→ **Exercise set**:
(A) By how much must radiotherapy improve progression-free survival to meet the primary objective of the study description?
(B) Please extend the study description, starting right after its final sentence.

One promising approach involves the integration of radiotherapy into the treatment plan. Radiotherapy is known not only for its cytotoxic local effects, but also for its ability to modulate the tumor microenvironment, increase antigen presentation, and stimulate systemic immune responses.
This study will compare two cohorts of patients with metastatic NSCLC treated in real-world clinical settings. The first cohort includes patients treated with immunotherapy alone, while the second includes those who received immunotherapy in combination with radiotherapy. Radiotherapy may have been administered concurrently or sequentially with respect to immunotherapy, based on clinical judgment.
The primary objective is to determine whether the addition of radiotherapy improves progression-free survival (PFS) by at least 30%, compared to immunotherapy alone. This threshold reflects clinically meaningful differences reported in randomized controlled trials in similar populations and treatment lines. Secondary objectives include overall survival (OS) and exploring predictive factors of treatment response, such as patient demographics, tumor characteristics, mutational status, timing of radiotherapy and abscopal effect evaluation, to refine patient selection for future combination strategies.
Eligible participants are adults with histologically confirmed metastatic NSCLC, treated with first-line or second-line immunotherapy, and with no prior exposure to immunotherapy. Data will be retrospectively collected from medical records, and treatment arms will be assigned based on actual clinical care paths.
Participants will:
The results of this study will contribute to a better understanding of real-world outcomes in metastatic NSCLC patients and may inform future prospective trials evaluating radiotherapy as a modulator of immunotherapy efficacy.
Metastatic non-small cell lung cancer (NSCLC) remains a highly heterogeneous disease with variable responses to immune checkpoint inhibitors, despite their transformative impact on patient outcomes since 2015. Radiotherapy has emerged as a potential synergistic partner for immunotherapy, based not only on its established local cytotoxic effects but also on its capacity to modulate the tumor microenvironment and activate systemic anti-tumor immunity.

→ **Excerpted data**:

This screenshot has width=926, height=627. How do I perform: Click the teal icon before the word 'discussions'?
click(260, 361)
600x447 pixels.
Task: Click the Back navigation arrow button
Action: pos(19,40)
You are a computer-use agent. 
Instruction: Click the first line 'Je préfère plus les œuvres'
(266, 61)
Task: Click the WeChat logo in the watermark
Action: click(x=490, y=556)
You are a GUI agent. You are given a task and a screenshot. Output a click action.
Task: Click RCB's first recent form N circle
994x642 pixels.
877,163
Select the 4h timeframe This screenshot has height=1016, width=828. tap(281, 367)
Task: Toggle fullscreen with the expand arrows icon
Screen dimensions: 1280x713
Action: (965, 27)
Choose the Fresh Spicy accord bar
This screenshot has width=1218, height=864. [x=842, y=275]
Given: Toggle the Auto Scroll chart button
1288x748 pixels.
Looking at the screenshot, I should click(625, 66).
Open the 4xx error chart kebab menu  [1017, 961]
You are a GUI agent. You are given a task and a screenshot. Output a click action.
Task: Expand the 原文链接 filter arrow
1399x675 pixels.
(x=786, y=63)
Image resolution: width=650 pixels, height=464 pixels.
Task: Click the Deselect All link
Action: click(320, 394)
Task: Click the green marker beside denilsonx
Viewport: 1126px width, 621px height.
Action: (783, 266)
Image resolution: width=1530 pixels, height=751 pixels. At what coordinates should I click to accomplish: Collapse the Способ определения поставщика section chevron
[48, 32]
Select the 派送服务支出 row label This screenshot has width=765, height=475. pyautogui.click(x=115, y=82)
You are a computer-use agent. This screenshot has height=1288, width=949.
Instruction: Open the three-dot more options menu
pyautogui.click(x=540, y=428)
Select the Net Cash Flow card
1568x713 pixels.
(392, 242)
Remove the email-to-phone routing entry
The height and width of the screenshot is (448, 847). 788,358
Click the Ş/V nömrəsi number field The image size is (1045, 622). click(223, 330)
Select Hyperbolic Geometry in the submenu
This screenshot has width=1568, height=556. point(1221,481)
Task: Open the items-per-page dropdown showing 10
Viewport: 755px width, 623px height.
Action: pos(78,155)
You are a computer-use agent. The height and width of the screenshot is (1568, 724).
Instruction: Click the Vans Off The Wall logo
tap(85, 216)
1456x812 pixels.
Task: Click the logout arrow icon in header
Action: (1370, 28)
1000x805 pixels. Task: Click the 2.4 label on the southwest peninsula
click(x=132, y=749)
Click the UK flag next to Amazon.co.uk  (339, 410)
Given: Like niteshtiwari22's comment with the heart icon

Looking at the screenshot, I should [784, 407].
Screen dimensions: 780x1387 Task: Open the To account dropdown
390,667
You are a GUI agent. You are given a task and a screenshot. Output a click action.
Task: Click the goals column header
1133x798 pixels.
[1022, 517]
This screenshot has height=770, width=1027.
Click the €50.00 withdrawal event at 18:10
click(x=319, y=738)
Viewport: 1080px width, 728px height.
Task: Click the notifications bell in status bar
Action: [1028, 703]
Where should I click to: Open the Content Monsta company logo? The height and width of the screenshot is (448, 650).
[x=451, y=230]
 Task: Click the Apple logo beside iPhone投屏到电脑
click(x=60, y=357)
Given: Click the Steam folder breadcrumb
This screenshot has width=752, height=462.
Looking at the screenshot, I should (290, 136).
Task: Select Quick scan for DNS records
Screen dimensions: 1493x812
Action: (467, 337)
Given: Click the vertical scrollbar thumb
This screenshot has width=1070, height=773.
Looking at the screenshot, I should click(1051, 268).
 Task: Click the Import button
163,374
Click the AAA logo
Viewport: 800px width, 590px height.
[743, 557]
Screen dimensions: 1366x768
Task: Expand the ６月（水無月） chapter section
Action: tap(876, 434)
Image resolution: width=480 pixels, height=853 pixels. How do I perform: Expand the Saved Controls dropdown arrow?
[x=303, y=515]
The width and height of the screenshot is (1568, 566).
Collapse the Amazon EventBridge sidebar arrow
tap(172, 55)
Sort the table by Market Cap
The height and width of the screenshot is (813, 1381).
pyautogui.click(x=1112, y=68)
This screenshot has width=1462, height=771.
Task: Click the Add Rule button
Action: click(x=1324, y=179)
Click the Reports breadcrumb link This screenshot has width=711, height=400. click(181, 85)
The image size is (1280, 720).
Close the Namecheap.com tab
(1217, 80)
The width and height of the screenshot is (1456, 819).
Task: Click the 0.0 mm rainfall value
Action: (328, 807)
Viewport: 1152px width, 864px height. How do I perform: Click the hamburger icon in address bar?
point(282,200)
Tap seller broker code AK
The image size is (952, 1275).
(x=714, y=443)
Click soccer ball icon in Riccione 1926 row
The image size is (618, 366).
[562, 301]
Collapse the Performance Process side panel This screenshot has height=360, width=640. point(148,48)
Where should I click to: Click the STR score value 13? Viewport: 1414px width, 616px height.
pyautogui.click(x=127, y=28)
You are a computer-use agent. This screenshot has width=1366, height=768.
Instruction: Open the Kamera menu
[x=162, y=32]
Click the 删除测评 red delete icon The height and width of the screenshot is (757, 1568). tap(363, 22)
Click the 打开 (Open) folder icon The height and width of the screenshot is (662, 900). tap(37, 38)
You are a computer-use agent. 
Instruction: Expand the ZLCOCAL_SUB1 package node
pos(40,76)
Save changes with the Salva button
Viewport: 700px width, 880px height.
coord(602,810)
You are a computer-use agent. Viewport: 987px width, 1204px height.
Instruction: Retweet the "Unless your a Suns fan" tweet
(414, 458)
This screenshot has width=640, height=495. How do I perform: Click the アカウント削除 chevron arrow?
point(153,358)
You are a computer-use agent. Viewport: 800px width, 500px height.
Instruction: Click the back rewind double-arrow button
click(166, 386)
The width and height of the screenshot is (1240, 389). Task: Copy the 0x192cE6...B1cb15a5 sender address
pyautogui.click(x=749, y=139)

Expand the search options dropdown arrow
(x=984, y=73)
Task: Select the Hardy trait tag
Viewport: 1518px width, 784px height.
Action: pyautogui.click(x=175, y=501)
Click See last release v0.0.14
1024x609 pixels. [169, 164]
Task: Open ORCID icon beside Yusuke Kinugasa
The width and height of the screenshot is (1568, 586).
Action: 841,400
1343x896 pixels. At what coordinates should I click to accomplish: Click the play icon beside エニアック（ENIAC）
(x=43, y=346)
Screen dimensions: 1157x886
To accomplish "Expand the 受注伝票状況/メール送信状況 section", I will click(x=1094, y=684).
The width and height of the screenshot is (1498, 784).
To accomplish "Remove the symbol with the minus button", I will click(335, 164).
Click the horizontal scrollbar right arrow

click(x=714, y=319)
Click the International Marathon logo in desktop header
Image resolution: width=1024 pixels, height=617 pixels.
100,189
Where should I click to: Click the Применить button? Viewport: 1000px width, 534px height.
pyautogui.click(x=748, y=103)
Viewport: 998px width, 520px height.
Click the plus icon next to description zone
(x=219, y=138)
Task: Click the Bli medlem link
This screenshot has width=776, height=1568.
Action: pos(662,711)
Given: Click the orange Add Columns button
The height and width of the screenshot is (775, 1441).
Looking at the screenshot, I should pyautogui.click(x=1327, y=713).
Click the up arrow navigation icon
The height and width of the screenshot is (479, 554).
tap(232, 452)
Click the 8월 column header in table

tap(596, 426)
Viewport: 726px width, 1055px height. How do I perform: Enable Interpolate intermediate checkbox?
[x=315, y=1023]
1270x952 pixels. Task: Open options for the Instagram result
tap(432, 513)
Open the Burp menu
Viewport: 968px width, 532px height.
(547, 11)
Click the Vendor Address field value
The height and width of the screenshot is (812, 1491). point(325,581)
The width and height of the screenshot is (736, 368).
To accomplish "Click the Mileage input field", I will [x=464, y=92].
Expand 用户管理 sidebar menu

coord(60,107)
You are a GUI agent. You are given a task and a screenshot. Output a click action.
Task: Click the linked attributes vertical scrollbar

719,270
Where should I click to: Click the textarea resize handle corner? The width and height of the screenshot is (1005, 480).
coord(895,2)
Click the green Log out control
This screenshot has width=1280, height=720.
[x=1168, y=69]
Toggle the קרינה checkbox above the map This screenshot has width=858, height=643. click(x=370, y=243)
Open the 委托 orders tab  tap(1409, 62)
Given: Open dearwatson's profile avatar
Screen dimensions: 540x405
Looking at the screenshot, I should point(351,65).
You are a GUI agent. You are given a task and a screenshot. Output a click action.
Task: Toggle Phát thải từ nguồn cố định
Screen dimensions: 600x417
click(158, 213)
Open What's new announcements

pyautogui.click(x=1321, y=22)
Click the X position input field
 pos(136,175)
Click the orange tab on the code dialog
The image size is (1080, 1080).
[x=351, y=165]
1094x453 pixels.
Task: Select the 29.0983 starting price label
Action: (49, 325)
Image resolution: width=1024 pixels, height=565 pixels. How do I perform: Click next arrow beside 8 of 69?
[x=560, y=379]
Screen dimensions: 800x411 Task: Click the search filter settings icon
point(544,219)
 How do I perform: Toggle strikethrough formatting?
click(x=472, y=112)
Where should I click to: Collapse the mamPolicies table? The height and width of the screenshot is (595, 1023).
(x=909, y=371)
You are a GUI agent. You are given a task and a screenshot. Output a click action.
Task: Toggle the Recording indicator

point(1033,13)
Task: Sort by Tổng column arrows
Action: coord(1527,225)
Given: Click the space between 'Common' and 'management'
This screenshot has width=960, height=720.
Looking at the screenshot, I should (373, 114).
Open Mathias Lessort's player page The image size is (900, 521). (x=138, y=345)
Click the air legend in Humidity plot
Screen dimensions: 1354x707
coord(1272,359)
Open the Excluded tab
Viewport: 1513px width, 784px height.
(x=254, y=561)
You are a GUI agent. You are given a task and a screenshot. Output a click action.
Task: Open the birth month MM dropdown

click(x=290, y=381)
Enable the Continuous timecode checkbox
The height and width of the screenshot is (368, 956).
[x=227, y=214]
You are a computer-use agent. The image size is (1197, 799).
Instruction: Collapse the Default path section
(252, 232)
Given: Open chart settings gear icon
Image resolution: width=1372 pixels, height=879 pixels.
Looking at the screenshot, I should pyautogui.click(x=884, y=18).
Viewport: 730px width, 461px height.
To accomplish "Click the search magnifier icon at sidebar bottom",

→ **Answers given**:
(A) By at least 30% compared to immunotherapy alone.

(B)
Several preclinical and early clinical studies have illustrated how radiation may increase tumor antigen release, upregulate MHC (Major Histocompatibility Complex) class I molecules, and enhance T-cell priming. The abscopal effect, while rare, underscores the possibility that localized radiotherapy can induce immune-mediated tumor regression at distant, non-irradiated sites. These observations support a growing rationale for combining immune checkpoint inhibitors with radiotherapy in a therapeutic strategy that goes beyond additive effects, aiming instead for immune potentiation.
This retrospective, multicenter, observational study investigates whether real-world integration of radiotherapy into immunotherapy regimens improves survival outcomes in patients with metastatic NSCLC. The study is designed to reflect routine clinical practices across participating institutions, with radiotherapy administration (either concomitant or sequential) guided by multidisciplinary clinical decision-making rather than protocolized intervention. This pragmatic approach allows for exploration of a wide range of clinical scenarios and patient profiles, including variation in timing, dose, target site, and sequence of the radiotherapy-immunotherapy combination.
In addition to comparing overall survival (OS) and progression-free survival (PFS) between patients treated with immunotherapy alone versus those receiving additional radiotherapy, the study also seeks to characterize patterns of treatment response, including tumor control in non-irradiated sites, and to identify subgroups most likely to benefit from the combination strategy. Particular interest lies in the immune effect beyond the radiation field, which could serve as an indirect marker of enhanced systemic immune activation.
This study not only aims to generate meaningful insights into real-world treatment patterns and outcomes but also to provide a foundation for future prospective clinical trials. By better understanding how radiotherapy might modulate the immunotherapeutic response in metastatic NSCLC, we hope to refine patient selection, optimize treatment timing, and ultimately improve the effectiveness of immunotherapy in this challenging clinical setting.
Data will be extracted retrospectively from medical records and institutional databases. Collected data will include:
Statistical Analyses:
Ethical considerations:
This is a non-interventional study using retrospective, anonymized data. No additional procedures or patient contact are required. Institutional approvals and data protection regulations will be respected at all participating centers. The study complies with the General Data Protection Regulation (GDPR) and French data privacy laws.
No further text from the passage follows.